![]() |
There have been lots of debates in my lifetime. One such arguing point is that of the real Christmas tree versus the fake one.
This debate is right up there with which came first, the chicken or the egg? I’ve had both types of holiday conifers, and here’s what I’ve discovered.
Real trees are expensive. When you spend the extra money on a living bush, you basically dip into your gift buying and snack money. I’d rather have an extra bag of Cheetos. If I want to see a real tree, I’ll open the front door.
A real tree is like having your blood sugar tested every time you bump into it and it hurts. When it’s prickly thorns fall to the ground, it’s like playing Pick-up Sticks with a million tiny sharp sticks. I don’t have time for these kinds of games.
I know a real tree is impressive, kinda like having the real Louis Vuitton heels or Gucci bag, but is it really worth all the trouble?
Real trees need to be watered regularly, which is a hassle, or they get dehydrated. I can barely remember to keep myself properly hydrated.
After a minute, the real tree will start to look as though it has developed a gnarly case of mange, with its falling branches and big gaping spaces between them. It’s actually kinda scary. Then the festive bush will die and leave behind trillions of tiny dead spikes all over the floor as you drag the conifer across the room, out the front door and over the deck.
My uncle left his dead tree in the yard so long squirrels, rats and possums made a home out of it. When he finally got around to burning the thing, the entire neighborhood smelled like really bad fried chicken for a week.
Fake trees, on the other hand, can be a lot cheaper, allowing for more gift and snack buying.
Imitation trees are tricky, though, as you must first hump it down from above. But if the Grinch can get it up the chimney, you can get it down from the attic.
If it wasn’t stored properly, you’ll have missing limbs to deal with. Attic trees may smell like a combination of death and mold, and Serve Pro doesn’t clean Christmas trees to my knowledge.
Many fake firs look fake, but nowadays anything goes, so even an ugly tree can be considered cool.
Fakes will never die, and my friend’s tree is an example of that as her great, great, great – times two more – great-grandfather passed down his tree, eventually making its way to her. Good lord, some things just need to hit the Dumpster, for cryin’ out loud. I think it’s been in their family since the 16th century, and it looks like every bit of it for Pete’s sake.

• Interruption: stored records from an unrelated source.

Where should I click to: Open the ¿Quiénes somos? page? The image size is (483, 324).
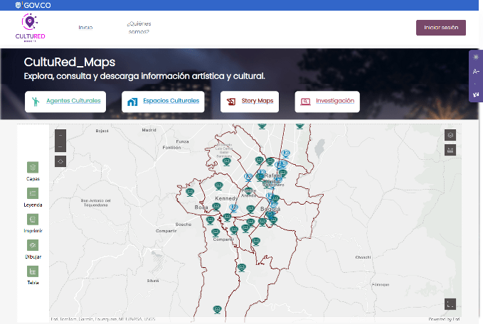click(139, 28)
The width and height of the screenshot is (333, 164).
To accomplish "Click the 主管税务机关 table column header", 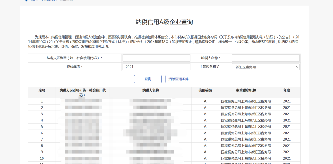I will coord(246,91).
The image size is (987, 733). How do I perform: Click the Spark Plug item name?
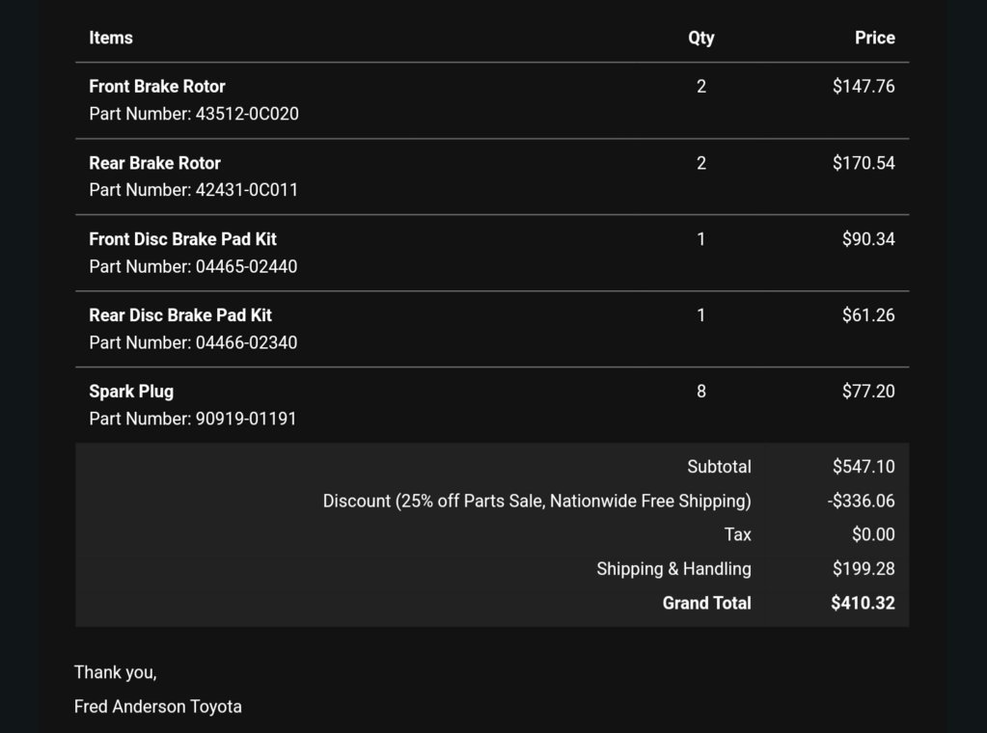pos(131,392)
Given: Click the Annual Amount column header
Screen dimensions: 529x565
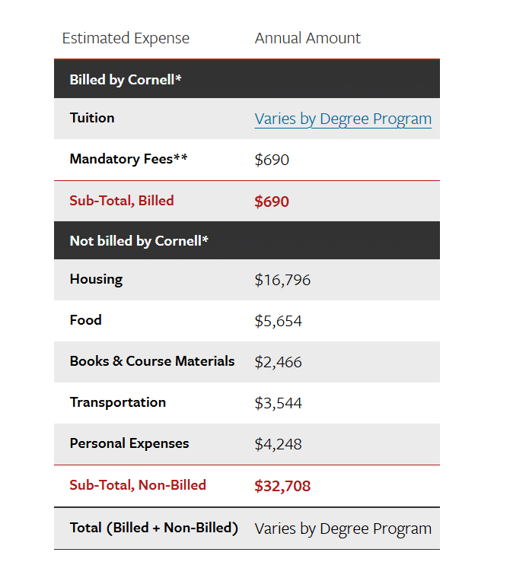Looking at the screenshot, I should [308, 38].
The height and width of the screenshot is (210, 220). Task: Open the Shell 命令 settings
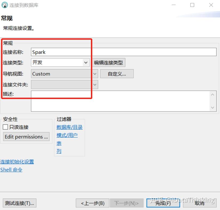click(11, 170)
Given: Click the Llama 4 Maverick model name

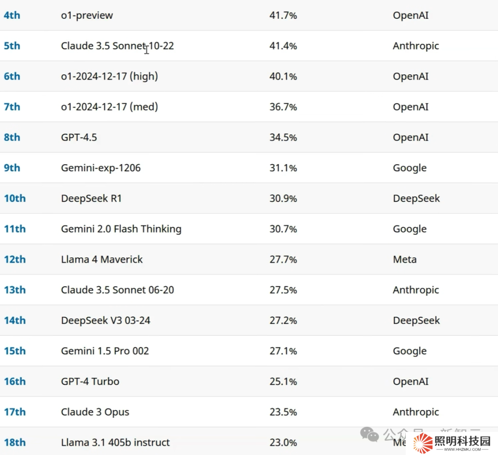Looking at the screenshot, I should tap(101, 259).
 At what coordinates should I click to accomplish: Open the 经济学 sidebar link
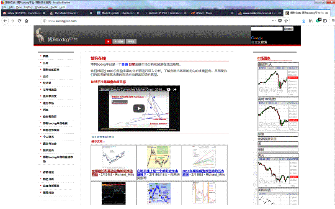[x=46, y=83]
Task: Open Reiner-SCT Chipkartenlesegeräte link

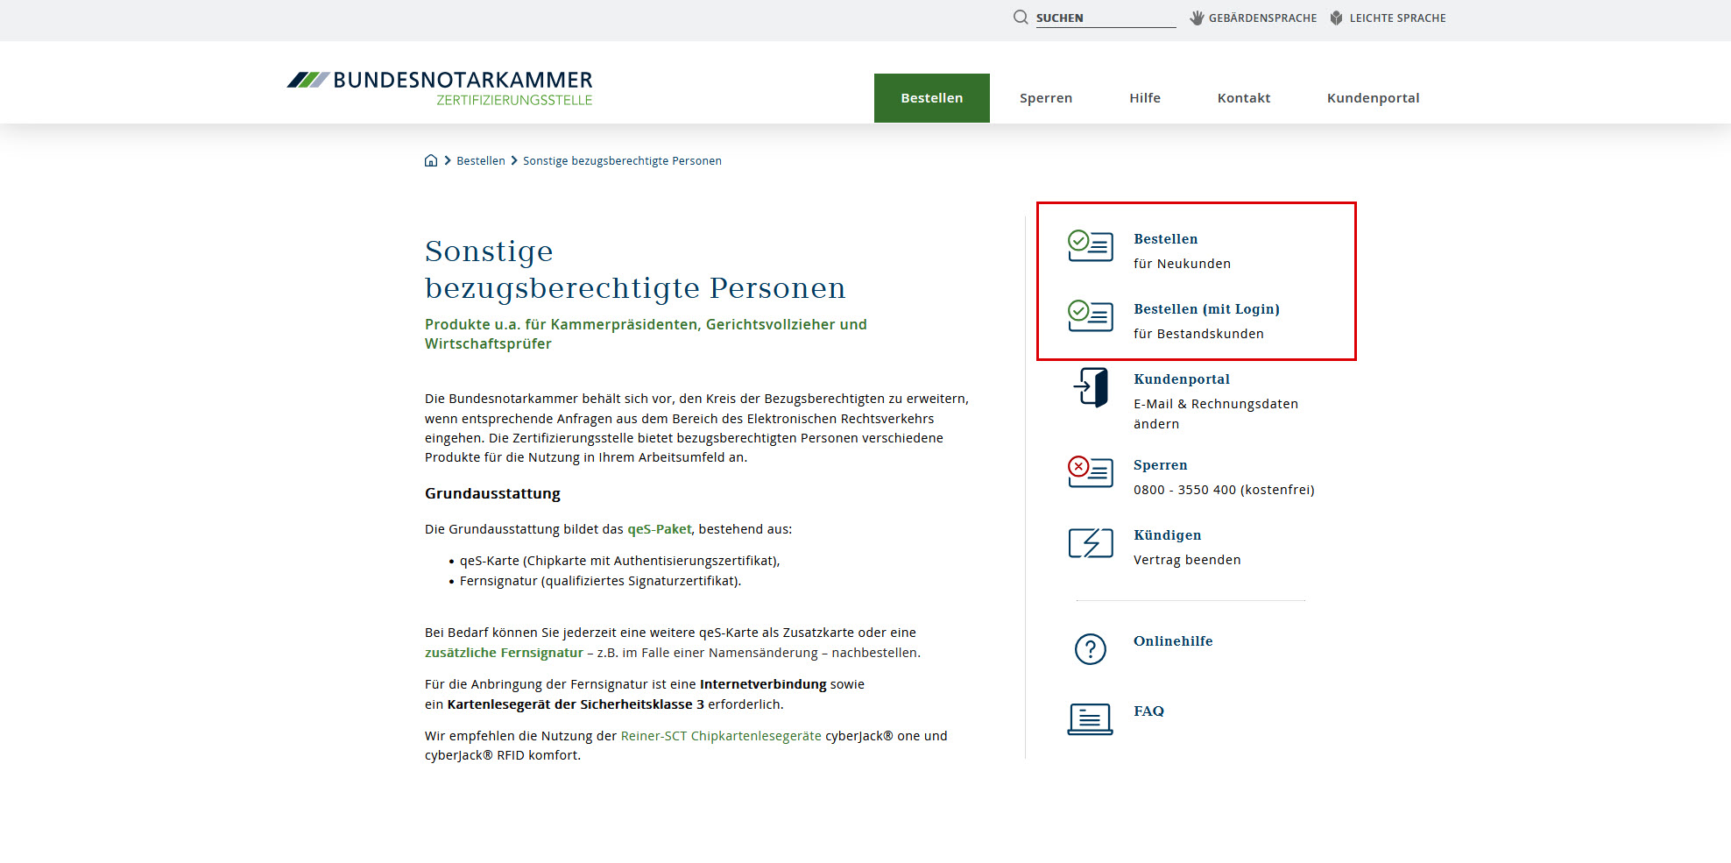Action: tap(720, 736)
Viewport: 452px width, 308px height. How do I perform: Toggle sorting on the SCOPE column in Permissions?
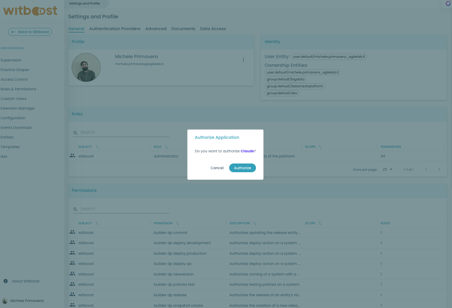pos(320,223)
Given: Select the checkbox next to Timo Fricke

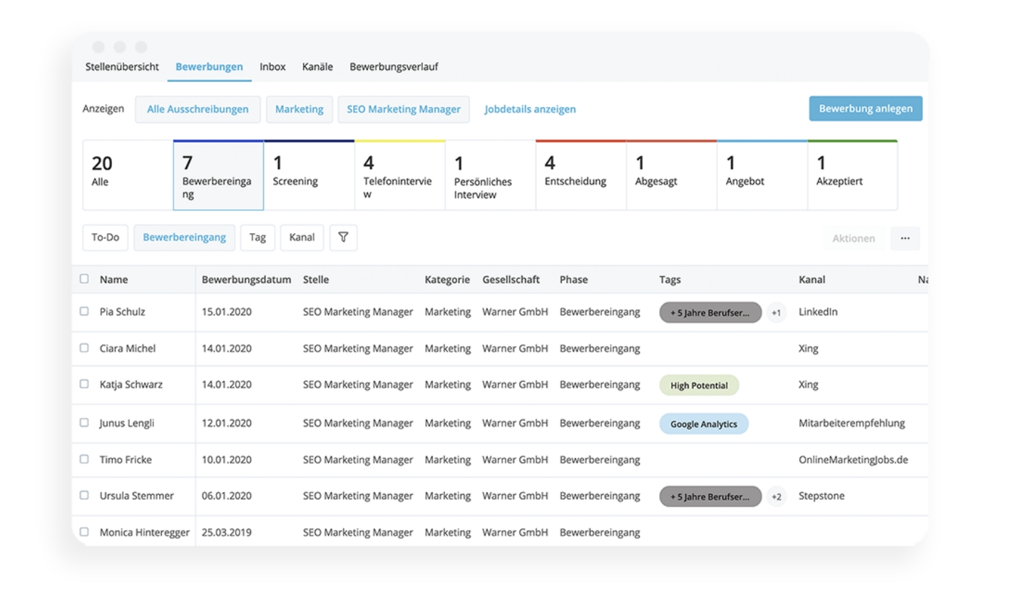Looking at the screenshot, I should [84, 459].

A fake tree does not give off any oxygen, so your real tree-possessing neighbors may live longer than you as a result – at least for a couple of months.
Deciding to buy a real or fake tree is a deeply personal decision, so whichever tree you decide to purchase is nobody’s business.
They say real trees are better for the environment and can be recycled (kinda like plastic) when you’re finished with them – at least 10 percent of them.